Новость о поступке полковника - его демарше на параде с поданным принцессе неуставным порядком прошением, и о реакции Её Высочества, дошла до Альфреда только с третьей попытки. Троичность… Троица… Первым был… Да кто же? …Неужели и теперь не сможешь вспомнить!? Не из их группы и вообще младший. Самое поразительное, что Альф выслушал его, того взбаламученного парнишку с круглыми глазами, как-то отвечал ему. А сам повторял в уме понятие предела последовательности – два дня оставалось до сдачи алгебры. И из последних сил пытался не дать согнуться своим плечам под тяжестью груза накатывающий волн, высоченных набегающих валов времени. Последний экзамен на носу. Дальше только выпуск...
Следом была девчонка. Энни Варди, кажется - та, что с рыжеватыми кудряшками. Да, она – никто другой так сильно не картавил. Сколько над ней ни бились, но всё равно… Она размахивала руками, произносила фамилию майора как «Дагйтон», а имя принцессы как «Когнейия», говорила про рыцарей, усыновление и Старую Англию, мешая всё в такую невообразимую кашу, что, наверное, сама себя не поняла бы, если бы послушала со стороны.
Третьим был Джексон Вуд. Враг. То есть, конечно, не вполне. Альфред никогда не уделял ему такого внимания и не думал о нём с той силой чувства, которая сделала бы его достойным подобного весомого наименования. Недруг. Человек, который не делал ничего хорошего Альфу раньше и не собирался отступать от своего обыкновения впредь. И вот эта самая персона, годами не изменявшая неприязненного отношения, подбегает к Альфреду, пихает его в бок, хлопает по плечу – и вещает: вдохновенно, гордо. С очевидным стремлением поделиться радостью. Вот тогда Альф прислушался. Быстро утвердился в суждении, что это не розыгрыш и не подстава. Поверил. И…!

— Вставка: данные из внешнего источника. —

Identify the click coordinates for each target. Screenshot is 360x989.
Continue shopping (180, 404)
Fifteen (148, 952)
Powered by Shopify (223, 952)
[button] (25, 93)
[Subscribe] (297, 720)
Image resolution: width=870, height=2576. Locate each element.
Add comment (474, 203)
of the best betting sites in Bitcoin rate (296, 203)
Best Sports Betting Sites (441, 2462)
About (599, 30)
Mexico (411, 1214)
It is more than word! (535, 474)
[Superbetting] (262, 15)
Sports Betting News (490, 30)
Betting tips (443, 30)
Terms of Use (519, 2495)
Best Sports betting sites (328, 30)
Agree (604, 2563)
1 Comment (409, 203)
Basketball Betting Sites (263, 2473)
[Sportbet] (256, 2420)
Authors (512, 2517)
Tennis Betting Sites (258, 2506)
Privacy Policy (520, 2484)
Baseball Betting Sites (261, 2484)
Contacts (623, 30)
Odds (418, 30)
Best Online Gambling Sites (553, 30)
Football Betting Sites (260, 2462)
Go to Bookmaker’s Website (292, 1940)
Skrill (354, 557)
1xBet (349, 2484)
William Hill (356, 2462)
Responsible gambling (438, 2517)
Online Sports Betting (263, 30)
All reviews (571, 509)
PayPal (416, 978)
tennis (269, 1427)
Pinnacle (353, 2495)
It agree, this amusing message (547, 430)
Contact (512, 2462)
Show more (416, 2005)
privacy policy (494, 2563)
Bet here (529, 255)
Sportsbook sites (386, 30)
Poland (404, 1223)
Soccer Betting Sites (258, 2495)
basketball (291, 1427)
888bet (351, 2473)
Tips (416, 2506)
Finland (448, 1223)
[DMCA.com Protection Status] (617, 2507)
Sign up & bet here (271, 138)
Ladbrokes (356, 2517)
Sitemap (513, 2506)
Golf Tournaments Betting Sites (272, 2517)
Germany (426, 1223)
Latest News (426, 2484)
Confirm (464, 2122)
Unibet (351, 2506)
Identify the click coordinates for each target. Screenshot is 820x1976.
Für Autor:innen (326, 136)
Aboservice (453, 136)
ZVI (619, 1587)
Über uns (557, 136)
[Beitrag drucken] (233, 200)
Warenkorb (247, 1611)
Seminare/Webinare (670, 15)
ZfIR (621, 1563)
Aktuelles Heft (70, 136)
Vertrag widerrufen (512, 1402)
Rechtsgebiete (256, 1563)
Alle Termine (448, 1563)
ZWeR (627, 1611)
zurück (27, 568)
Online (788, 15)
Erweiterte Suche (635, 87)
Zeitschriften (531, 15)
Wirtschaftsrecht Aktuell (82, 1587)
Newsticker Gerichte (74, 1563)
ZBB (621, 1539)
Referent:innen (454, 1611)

Нет, не сразу. Ему ещё пришлось переосмысливать, докручивать до конца. Не потому, что история была недостаточно красноречива и однозначна, чтобы убедить его. Просто потребовалось время. Чтобы свыкнуться, осознать вполне… Самое долгожданное, когда оно приходит вдруг, без стука, вызывает поначалу оторопь отрицания. Едва ли не нежелание разглядеть в уже свершившемся то, что так долго оставалось недостижимым. Инерция... Между тем, здесь и сейчас с Альфредом, для него – свершилось чудо. С божественной точностью Всевышний предопределил ему случиться в последний момент. Не позднее, не раньше. Именно тогда, когда надо. Это всегда так, не иначе, предполагалось провидением - и, конечно же, было правильно.
Альф легко и с удовольствием мог припомнить тот вечер со всеми деталями. Момент, когда он пришёл к пониманию. Приют гудел тогда растревоженным ульем. Все ходили туда и сюда, переговаривались. С молчаливого дозволения педагогов было давным-давно уже нарушено установленное время отбоя. Но нет, вовсе не из-за позднего часа всё больше слышались не обычные голоса, а перешептывание. Просто именно так, с почтительной осторожностью, все предпочитали обсуждать невероятное Большое событие. В полный голос говорят об обычном, достоверном, простом – а всякому гластонцу хотелось продлить чувство радостного изумлённого потрясения, охватившее сиротский дом с приходом последних известий. Неизменно краткое – так уж устроено человеческое сердце – но всё-таки способное существовать чуть дольше в соответствующей атмосфере. Оно дышало всеми этими шепотками, как люди – кислородом.
И только Альфреду не требовалось никаких дополнительных ухищрений – слишком сильно он был поражен. Альф бродил среди множества лиц: хорошо известных, полузнакомых, или вовсе никогда, кажется, прежде ему не встречавшихся ни на занятиях, ни в свободные часы. Слушал. Собирал по крупицам историю, которая почти вся состоялась тут – и даже он сам был её прямым участником, разговаривал несколько раз с Эндрю Дарлтоном, однако умудрился пропустить, не заметить… Что? …Небывалое!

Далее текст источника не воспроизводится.